Dicen que detrás de todo gran hombre hay una gran mujer, y créanme que es verdad. He visto a mi mamá ser fuerte, entera e incondicional a lo largo de los años. Y su grandeza ha hecho de mi papá un gran hombre.

Si me preguntan, mi papá es grande y no precisamente por su altura. Con su metro setenta mide más que un pigmeo, pero bastante menos que Robert Pershing Wadlow. Y tampoco es que sea grande de lado a lado. Sí ha tenido sus kilitos de más y tiene tantita papada, pero a mi saber jamás ha llegado a cien kilos. Y nunca de los nuncas ha sido tan gordo como Babe Ruth, su ídolo de la infancia.

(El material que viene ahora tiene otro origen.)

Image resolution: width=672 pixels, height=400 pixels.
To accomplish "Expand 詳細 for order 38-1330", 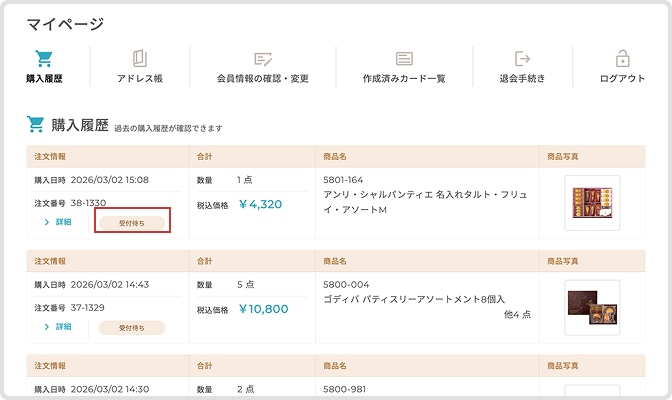I will point(58,222).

Y si bien es cierto que ya pasó los 64 de la canción que tanto le gusta de los Beatles, tampoco es grande por su edad. Es grande por todos sus talentos y por su gran sensibilidad artística. Es grande por su generosidad, por su calidad humana, porque a pesar de sus errores, sabe pedir perdón. Es grande por esas imperfecciones que lo hacen profundamente humano. Es grande porque sabe disfrutar de la vida, pero también porque le duele. Es grande porque así como sabe llorar, también sabe reír.

Y si de reír se trata, podría hablarles de las innumerables veces que casi me hago pipi de la risa con las bromas, chistes y juegos de palabras que inventa mi papá. Porque él con las palabras es como un mago siempre malabareando con ellas a su antojo.

Si algo aprecio haber heredado de él es el sentido del humor y el amor por los juegos de palabras. Sin querer ser indiscreta, debo confesar que una lejana tarde parisina se nos hizo de noche inventando chistes flatulentos, historias de gases y vientecillos de esos innombrables y muy apestosillos.

En fin, termino estas palabras diciendo que, antes que un gran escritor, Fernando del Paso para mi será siempre mi papá, mi papacito querido, ese que me cargaba a la cama todas las noches cuando era una niña.

Con todo mi cariño.

Paulina

1 Socorro es el nombre de mi mamá, no un grito de auxilio

Texto escrito en 2008 para Acercamientos a Fernando del Paso, libro publicado por la Universidad de Guadalajara y recopilado por el escritor Dante Medina. Con la autorización de la autora, lo presentamos hoy a nuestros lectores para celebrar 80 años del autor de Noticias del Imperio.